[Passage given start]

Deconstructed menu items help people manage dietary restrictions, according to Enselein.
"Have the cheese and nuts in bowls next to the salad greens and allow people who want them to add them—and people who can’t eat them can avoid them," he says.
Part of the F&B wellness trend involves diners who are "sober-curious," according to Wexler.
"As we see the percentages rise in the number of people choosing not to drink alcohol, or lessen their alcohol consumption, we’ve seen a much bigger focus on creating experiential beverage offerings that don’t necessarily involve liquor," she says. "This can range from coffee setups—exploring different coffee services from around the world—to unique tea service. I’m seeing more receptions have mocktail bars as the default, with ideal alcohol pairings offered. Setting it up this way helps attendees who are abstaining from alcohol feel included and less awkward about having to ask for an alcohol-free alternative—while still getting the full mixology experience."
Wexler says the company sends surveys to different groups of planners in order to elicit feedback, and also utilizes representatives on the MPI International Board of Directors, Global Board of Trustees and chapter boards of directors who "make sure we are attending different industry events and learning from our partners at MPI."
"We also ensure we host several customer events throughout the year where we can talk to planners and guests from all different market segments from across the globe to hear directly from them on what they are looking for," she says.
Managing food waste
Enselein says employing a "menu of the day" strategy helps Hyatt more effectively manage food waste.
"Instead of each group picking its own buffet for breakfast and lunch, our chefs have created a menu of the day that consists of breakfasts, breaks and lunch," he says. "These menus have been crafted to have the right blend of food items that will make sure attendees are well cared for and have options and cover the main dietary requirements. With all the groups enjoying the same menu items, chefs can put less product out because they know they have back-up product they can bring out if any items run low for one of the groups."
Hyatt’s overall food philosophy is called "Food. Thoughtfully Sourced. Carefully Served."
"It is built on three key pillars: healthy people, healthy planet and healthy communities," Enselein says. "Our chefs are educated and encouraged to consider sustainability and food waste as part of this."
Hilton’s commitment to sustainability is filtered through its Travel with Purpose strategy (which includes Meet with Purpose), which addresses environmental, social and governance (ESG) efforts.
"We have sustainability experts that hold regular trainings and office hours to ensure our team members are educated on how they can create sustainable events," Wexler says. "Last year, we launched a meeting planner checklist that provides our planners with a full array of ideas on how they can weave sustainability throughout the whole meeting, with a section dedicated to F&B. Some of the things we implement are sourcing from local vendors, putting forth efforts to reduce food waste and partnering with local food donation agencies when there is a surplus, along with composting where available."

[Passage given end]

### Exercise description
Restate the part of the passage on hotel event catering between "Hilton’s commitment to" and "governance (ESG) efforts.", inclusive, swapping "filtered" for "channeled".

[Data lines start]

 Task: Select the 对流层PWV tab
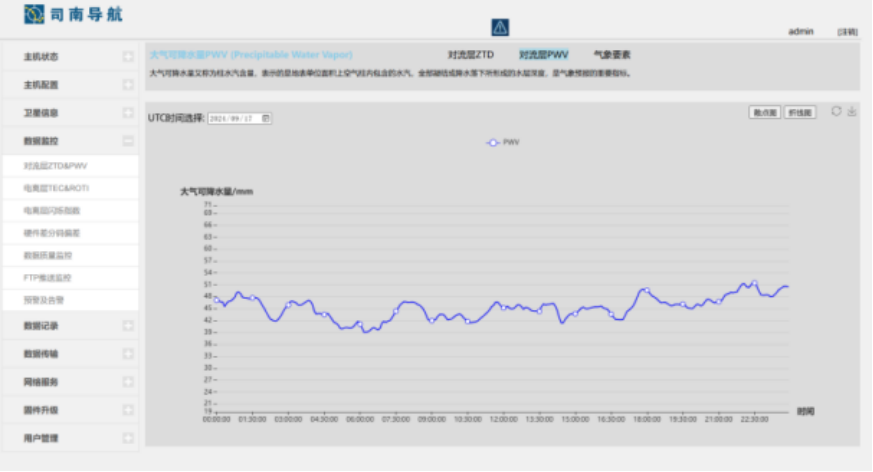pyautogui.click(x=544, y=55)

[Data lines end]

### Result
Hilton’s commitment to sustainability is channeled through its Travel with Purpose strategy (which includes Meet with Purpose), which addresses environmental, social and governance (ESG) efforts.